Triggering a datasource error from a different alert name

When our production base cluster triggers alerts named “Datasource error,” the alert names vary each day, with common names like “datasource error” and specific alerts such as “LokiRequestErrors” and “AlloyPodCrashLooping.” Sometimes, it self-heals. During my research, I found that the issue might be related to Prometheus Thanos being unavailable, although no alert specifically indicates this. I need to identify why Thanos is sometimes not found. My assumption might be incorrect, so could someone help me troubleshoot this process? I will add my alert description below! in the alert I coudn’t find the label valuse as well!
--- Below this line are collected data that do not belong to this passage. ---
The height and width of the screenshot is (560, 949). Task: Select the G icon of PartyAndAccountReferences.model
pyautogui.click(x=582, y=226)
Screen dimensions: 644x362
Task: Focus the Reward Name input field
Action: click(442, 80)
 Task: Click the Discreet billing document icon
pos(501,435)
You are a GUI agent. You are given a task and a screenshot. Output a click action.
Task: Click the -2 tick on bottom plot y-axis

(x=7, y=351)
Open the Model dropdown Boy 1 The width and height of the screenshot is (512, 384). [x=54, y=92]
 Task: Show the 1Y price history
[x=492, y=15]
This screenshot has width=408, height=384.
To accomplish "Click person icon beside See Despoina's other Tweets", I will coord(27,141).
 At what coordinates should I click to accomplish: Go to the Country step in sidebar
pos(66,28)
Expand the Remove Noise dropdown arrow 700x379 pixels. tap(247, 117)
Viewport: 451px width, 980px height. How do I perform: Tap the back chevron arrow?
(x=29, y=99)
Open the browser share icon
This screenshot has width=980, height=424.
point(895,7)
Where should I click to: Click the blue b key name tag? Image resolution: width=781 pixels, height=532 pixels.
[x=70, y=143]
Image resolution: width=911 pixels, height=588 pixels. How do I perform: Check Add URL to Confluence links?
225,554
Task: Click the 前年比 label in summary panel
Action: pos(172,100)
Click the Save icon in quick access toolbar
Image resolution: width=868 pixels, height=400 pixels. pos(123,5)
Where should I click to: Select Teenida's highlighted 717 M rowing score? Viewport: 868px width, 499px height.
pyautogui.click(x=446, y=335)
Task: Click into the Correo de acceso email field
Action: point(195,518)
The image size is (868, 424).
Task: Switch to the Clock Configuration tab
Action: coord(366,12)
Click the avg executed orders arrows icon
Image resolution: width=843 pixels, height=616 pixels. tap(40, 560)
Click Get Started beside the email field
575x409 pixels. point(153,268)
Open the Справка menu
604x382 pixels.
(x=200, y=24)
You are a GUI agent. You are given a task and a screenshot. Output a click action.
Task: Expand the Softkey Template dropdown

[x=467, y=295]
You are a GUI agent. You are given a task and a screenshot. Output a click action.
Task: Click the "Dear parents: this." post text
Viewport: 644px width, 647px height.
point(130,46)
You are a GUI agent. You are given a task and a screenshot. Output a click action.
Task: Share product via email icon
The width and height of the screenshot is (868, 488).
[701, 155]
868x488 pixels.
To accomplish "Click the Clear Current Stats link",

FIRING:1 | DatasourceError |
1x Alerts Firing
Summary: Loki is experiencing request errors.
Description: [no value] [no value] in cluster [no value] is experiencing a high number of errors.
alertname: DatasourceError
grafana_folder: Observability Enablement
ref_id: A
rulename: LokiRequestErrors
sc_component: loki
sc_env: production
sc_provider: k8s
sc_system: oe
severity: P1

What is this documentation means? I can get different alerts in same Datasource error for an example
Summary: A container is using more than 90% of its memory limit.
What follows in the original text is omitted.